Michka perd l'équilibre et ses mots. Elle ne peut plus rester chez elle et va intégrer un EPHAD. Marie vient la voir régulièrement. Marie, c'est cette petite fille que Michka a recueilli quand la mère, sa voisine, n'était plus capable de s'en occuper. Un peu comme quand Michka a été recueillie par un couple qui l'a cachée pendant la guerre. Il y a donc Marie, sa presque fille,mais aussi Jérôme, l'orthophoniste qui essaye que les mots ne partent pas trop vite.
Le roman est essentiellement construit autour des dialogues entre Michka et ses deux visiteurs, entrecoupés par les rêves ou cauchemars de Michka.
L'humanité de l'orthophoniste et la douceur de Marie font de ce roman une parenthèse touchante et délicate. J'ai beaucoup aimé les séances d'orthophonie où Michka arrive à s'exprimer avec des mots tordus.
"- Tu ne dors pas bien ?
- C'est à cause des mots, je t'ai dit. C'est la nuit que ... ça se terre ... ça se perd, quand je n'arrive pas à m'endormir, je sais bien que c'est à ce moment là qu'ils s enfouillent, qu'ils s'enfuitent, j'en suis sûre, mais il n y a rien a faire contre ça, je peux te le dire, même ll'ornito ... l'oroto ... l'orto...
- L orthophoniste ?
- Oui, il me l'a dit. Les esquisses, ça ne sert plus à rien quand on arrive à mon point.
- Tu exagères, je suis sûre qu'il n'a pas dit ça. C'est parce que tu n'aimes pas les exercices.

# # #

> [CONSIGNE A]
Redonnez à l'identique le passage de l'extrait allant de « L'humanité de l'orthophoniste » à « dors pas bien ? ».

> [DONNÉES FOURNIES]
# # #

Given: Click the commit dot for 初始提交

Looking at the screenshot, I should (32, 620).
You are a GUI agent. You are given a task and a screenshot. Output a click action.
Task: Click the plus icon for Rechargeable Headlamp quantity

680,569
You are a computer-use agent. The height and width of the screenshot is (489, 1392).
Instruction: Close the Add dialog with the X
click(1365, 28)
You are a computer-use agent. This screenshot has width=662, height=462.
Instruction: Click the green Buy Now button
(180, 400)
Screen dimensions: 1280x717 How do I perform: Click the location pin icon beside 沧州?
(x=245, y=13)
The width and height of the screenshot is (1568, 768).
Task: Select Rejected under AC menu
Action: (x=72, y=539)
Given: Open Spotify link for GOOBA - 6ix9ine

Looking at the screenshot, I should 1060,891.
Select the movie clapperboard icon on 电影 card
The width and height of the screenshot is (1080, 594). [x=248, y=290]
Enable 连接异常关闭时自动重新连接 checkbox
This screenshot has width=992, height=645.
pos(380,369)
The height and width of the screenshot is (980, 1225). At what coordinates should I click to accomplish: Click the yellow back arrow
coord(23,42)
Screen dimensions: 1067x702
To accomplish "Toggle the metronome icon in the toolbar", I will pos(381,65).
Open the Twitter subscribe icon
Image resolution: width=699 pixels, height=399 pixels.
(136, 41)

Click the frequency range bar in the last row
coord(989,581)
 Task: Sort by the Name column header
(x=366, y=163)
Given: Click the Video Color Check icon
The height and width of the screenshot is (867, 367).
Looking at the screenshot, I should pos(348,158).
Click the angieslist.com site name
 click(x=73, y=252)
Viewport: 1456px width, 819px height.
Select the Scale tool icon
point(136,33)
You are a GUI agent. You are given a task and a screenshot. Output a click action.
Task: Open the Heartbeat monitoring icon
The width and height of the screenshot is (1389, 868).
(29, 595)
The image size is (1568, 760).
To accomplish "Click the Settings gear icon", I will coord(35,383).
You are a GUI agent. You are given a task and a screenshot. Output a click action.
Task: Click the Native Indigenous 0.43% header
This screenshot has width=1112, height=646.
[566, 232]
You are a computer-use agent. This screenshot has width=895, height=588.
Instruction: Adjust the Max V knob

# # #

> [CONSIGNE B]
Transcrivez à l'identique, dans les rangées, les lignes allant de la ligne contenant « Given: Open Spotify link for GOOBA - 6ix9ine » à la ligne contenant « Looking at the screenshot, I should pos(348,158). », ces deux lignes incluses.

> [RÉPONSE A]
L'humanité de l'orthophoniste et la douceur de Marie font de ce roman une parenthèse touchante et délicate. J'ai beaucoup aimé les séances d'orthophonie où Michka arrive à s'exprimer avec des mots tordus.
"- Tu ne dors pas bien ?

> [RÉPONSE B]
Given: Open Spotify link for GOOBA - 6ix9ine

Looking at the screenshot, I should 1060,891.
Select the movie clapperboard icon on 电影 card
The width and height of the screenshot is (1080, 594). [x=248, y=290]
Enable 连接异常关闭时自动重新连接 checkbox
This screenshot has width=992, height=645.
pos(380,369)
The height and width of the screenshot is (980, 1225). At what coordinates should I click to accomplish: Click the yellow back arrow
coord(23,42)
Screen dimensions: 1067x702
To accomplish "Toggle the metronome icon in the toolbar", I will pos(381,65).
Open the Twitter subscribe icon
Image resolution: width=699 pixels, height=399 pixels.
(136, 41)

Click the frequency range bar in the last row
coord(989,581)
 Task: Sort by the Name column header
(x=366, y=163)
Given: Click the Video Color Check icon
The height and width of the screenshot is (867, 367).
Looking at the screenshot, I should pos(348,158).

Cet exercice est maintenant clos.